Gene-therapy leader bluebird bio (NASDAQ:BLUE) has made waves in the CAR-T space, although it's still trailing the CAR-T front-runners. But here are three things you might not know about the promising biotech.
1. The company was originally named Genetix Pharmaceuticals
The name change occurred back in 2010 before the biotech went public, in conjunction with Nick Leschly being appointed the company's president and CEO.
Leschly, who goes by the title "chief bluebird," gave some background on the name change in a statement at the time:
"This name change exemplifies our intent to set a new, bold course for the future. The Eastern Bluebird is known to be a symbol of transition and renewal as well as a competitive and disciplined bird -- all traits that are well aligned with our culture and passion for transforming the lives of patients and their families."
The reason for the all-lowercase name is still a mystery.
2. LentiGlobin isn't Bluebird's most advanced treatment
Most investors are rightfully focused on Bluebird's LentiGlobin gene therapy treatment. It offers nice potential in the orphan indication of beta thalassemia, plus a more lucrative indication in sickle-cell disease. But there's a gene-therapy product that Bluebird has been working on for longer than it's been developing LentiGlobin.
Its first gene-therapy drug, Lenti-D, treats cerebral adrenoleukodystrophy. The phase 2/3 Starbeam trial started in October 2013; the initial interim data looked good, with none of the patients having major functional disabilities and 16 of 17 patients having stabilization of their neurological function score, a measure of clinical deficits across 15 broad neurological functions such as stuttering, walking, and urinary incontinence. The full data from those patients is scheduled to be presented by the end of this year.

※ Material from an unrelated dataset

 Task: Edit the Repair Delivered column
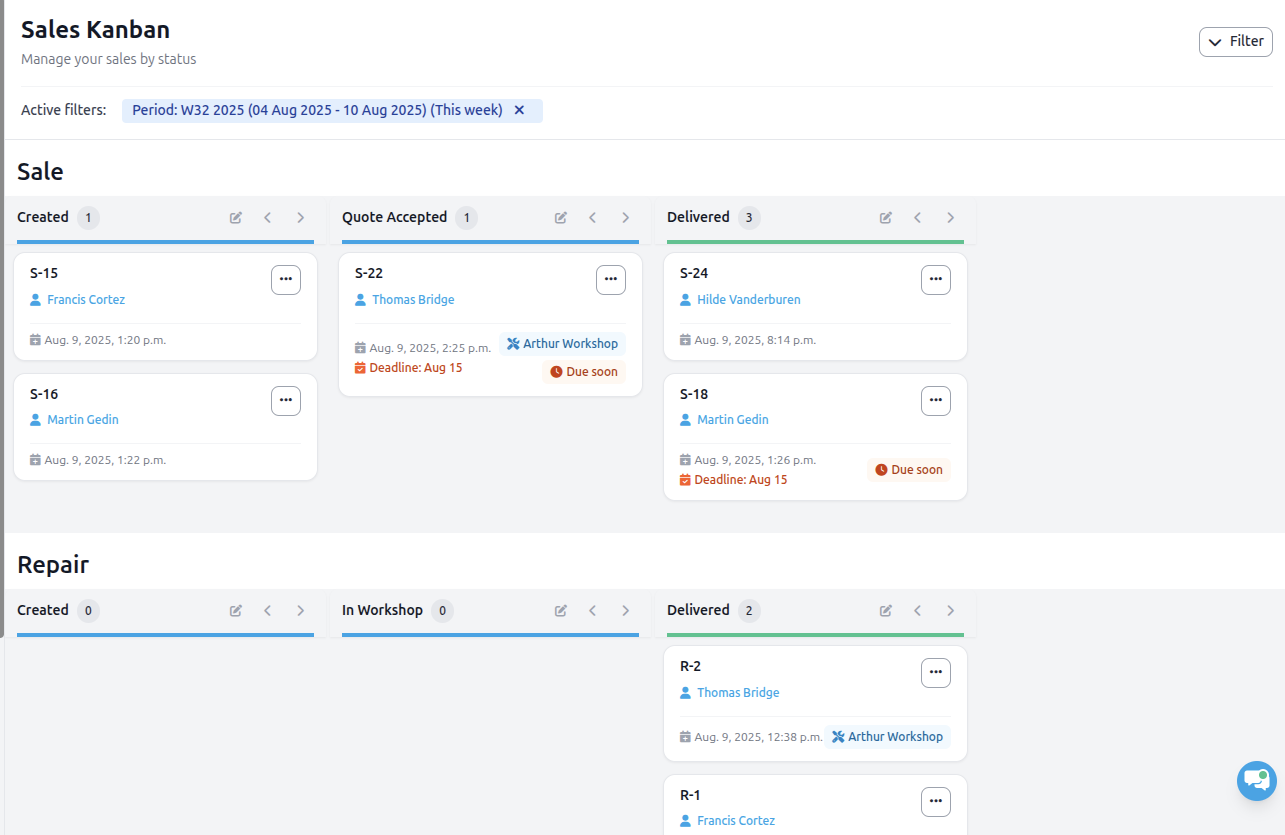tap(886, 611)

Bluebird recently announced that it reopened the trial to get experience manufacturing the product in Europe, and to boost the data package for its marketing applications in the U.S. and the EU.
3. There's more than just gene therapy and CAR-T
Bluebird's clinical-stage therapies are in the gene-therapy and CAR-T space, but it's working on a gene-editing technology that's still in the preclinical stage.
In 2014, the company bought privately-held Precision Genome Engineering. Much like CRISPR, which has dominated the news recently, Precision Genome's technology makes specific changes to patients' DNA to treat diseases, although it uses different enzymes called homing endonucleases and megaTALs. Bluebird believes these enzymes could be more efficient than CRISPR and other gene-editing technologies, because "they engage DNA repair pathways in a manner distinct from all other gene editing nucleases."
It could be a while before Bluebird has a gene-editing therapy in the clinic, so investors shouldn't be ascribing any value to the technology yet. But it's still worth keeping an eye on, for its potential to be a growth driver after the hoped-for launches of gene-therapy and CAR-T products.
A data-rich 2017
While Lenti-D and gene editing have potential to add incremental sales in the future, the best near-term opportunities are in LentiGlobin and CAR-T. Fortunately, there will be plenty of data released this year to help determine the therapies' potential.
In June, at the American Society of Clinical Oncology (ASCO) meeting, investors will get updated data for bb2121, Bluebird's lead CAR-T drug. And just a few days later at the European Hematology Association (EHA) meeting, Bluebird will present data for a trial using the company's new manufacturing procedure for LentiGlobin to treat beta thalassemia. Finally, in December, investors will get data on using the new LentiGlobin manufacturing procedure in treating patients with sickle-cell disease.